Dr. Granger nodded. “Yes, please.”

He relaxed, letting Shimmer take control of his motor cortex and begin walking him along the corridors. He’d been unconsciously looking out the windows to the view below, but once Shimmer took charge, she shifted his gaze front and center. They turned from the outer corridor toward the interior elevators.

Dr. Granger decided to simply joyride for a while. He enjoyed these little moments, and Shimmer sensed this. She outstretched his arms and spread his fingers so that they slid through the plant leaves as they passed. Dr. Granger was easing into the back of his mind, about to shift his point of view into his workspaces, but the feeling of the plants brushing past his fingertips tingled his senses. He let his consciousness sink further and further back, relaxing his mind.

Work could wait.

Shimmer was one of the cornerstones of the entire modern field of synthetic intelligence. The idea had come to Dr. Granger as an assistant professor at Stanford, a young and ambitious man trying to work his way up through the ranks. Of course, some disgruntled grad students had tried to claim the work as their own, but Dr. Granger had held firm, through multiple lawsuits, that he was the glue that had held the thing together—despite what some said.

The experiment that had started it all was a mirror neuron simulation. A stream of human sensory data was fed through it—using real-time visual and audio input from hundreds of psychology grad students—to create an aggregate virtual body. The goal was to create a machine that didn’t just mimic emotions, but that actually learned the basis of animal emotion as the animal itself .
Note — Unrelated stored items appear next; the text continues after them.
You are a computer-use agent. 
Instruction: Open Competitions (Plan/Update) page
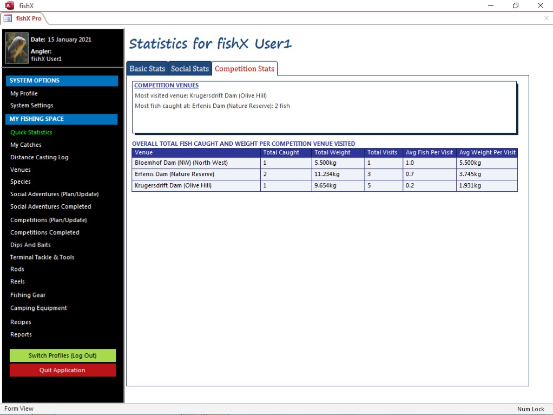[x=48, y=221]
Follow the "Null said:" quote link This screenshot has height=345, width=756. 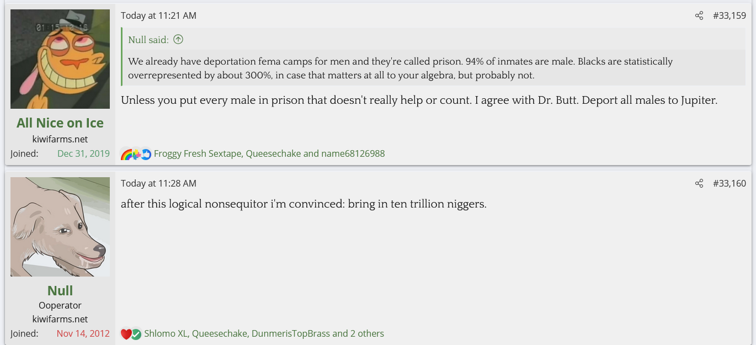click(x=148, y=40)
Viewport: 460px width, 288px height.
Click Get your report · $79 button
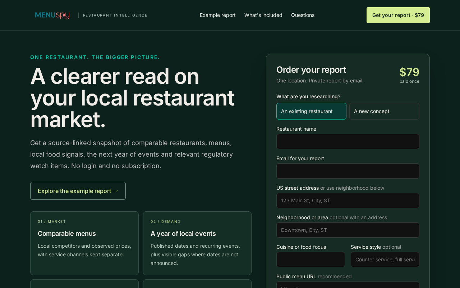(398, 15)
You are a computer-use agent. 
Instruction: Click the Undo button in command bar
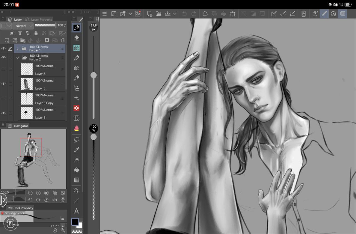(185, 14)
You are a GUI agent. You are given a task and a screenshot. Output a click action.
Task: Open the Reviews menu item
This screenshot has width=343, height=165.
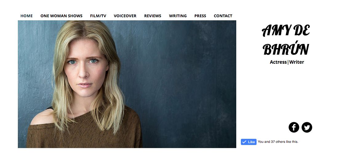pyautogui.click(x=153, y=16)
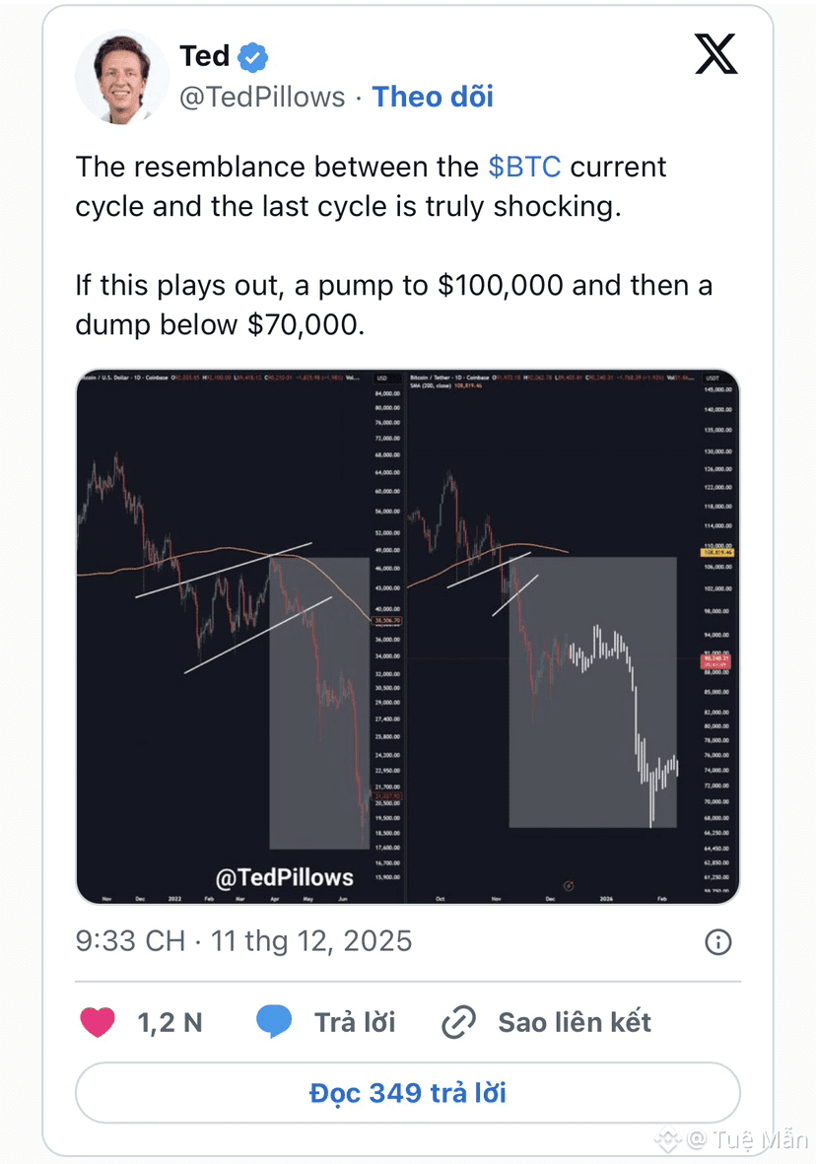Click the Trả lời reply label

[355, 1022]
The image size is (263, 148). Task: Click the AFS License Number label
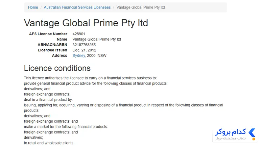(x=48, y=34)

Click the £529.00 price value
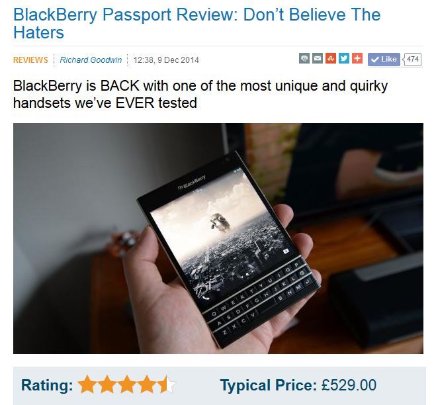[x=349, y=385]
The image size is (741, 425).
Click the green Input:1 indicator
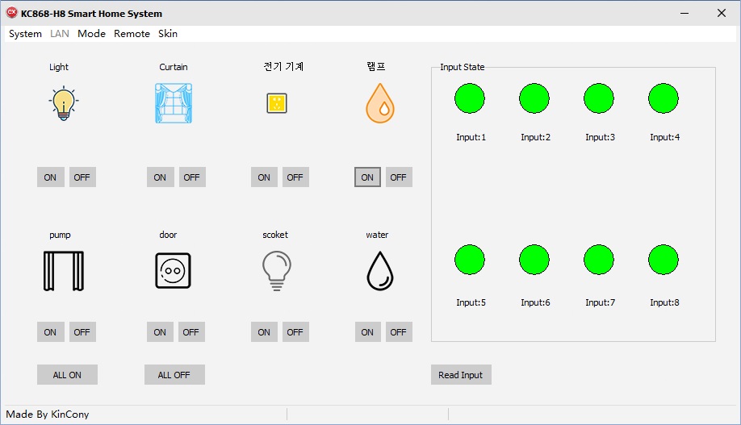tap(470, 98)
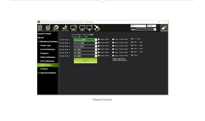Viewport: 205px width, 121px height.
Task: Enable Simple Mode for Flight Mode 1
Action: tap(99, 39)

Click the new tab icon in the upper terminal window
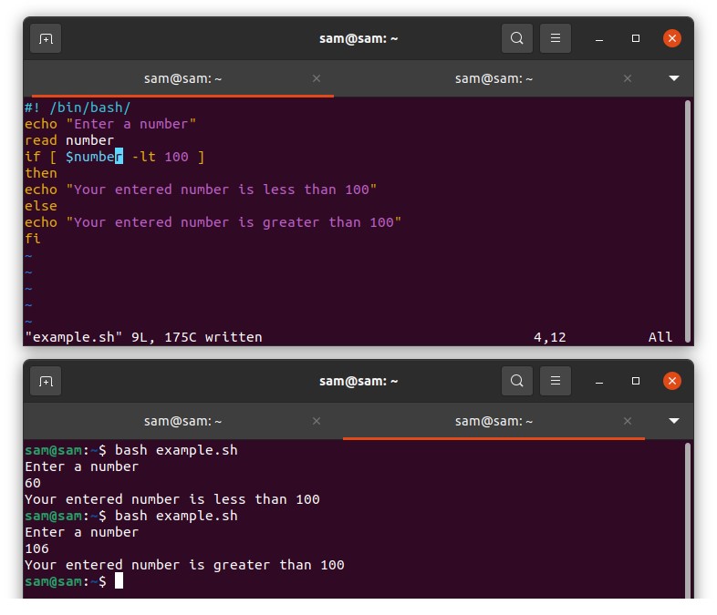click(x=46, y=38)
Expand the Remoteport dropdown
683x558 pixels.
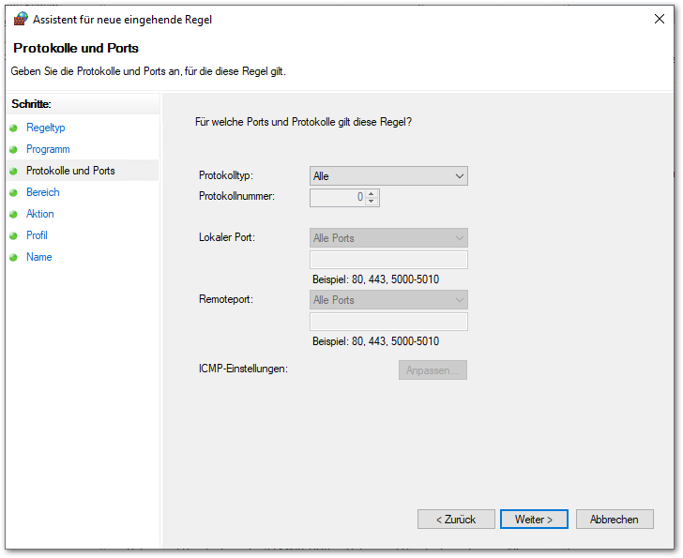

Early experiments bore out the concept, and over the years Dr. Granger secured the funding to build ever more elaborate networks—networks that had reached their culmination in Shimmer. Shimmer had learned the basis for emotion like a baby learning to speak a language—by watching and feeling what the human participants felt until she could feel it for herself.

In the process, she gained the superhuman ability to identify the precise combination of emotions present in a human subject—out of the thousands of possible combinations.

Earlier efforts to build tools that could identify human emotions had focused on observing the human face and bio-sensing things like skin temperature, heart rate, and pupil dilation. These methods worked well enough for the “big six” emotions that psychologists traditionally focused on: joy, sadness, anger, fear, surprise, and disgust. But what Shimmer was able to distinguish was infinitely more subtle.

She could pick out combined layers of emotions: like avarice, embarrassment, boredom, loneliness, jealousy—even the double-edged sword of pride, and the many faces of confusion. Gratitude was one of Shimmer’s specialties—an especially difficult and important emotion, as it was the building block for that most cherished of human emotions, love.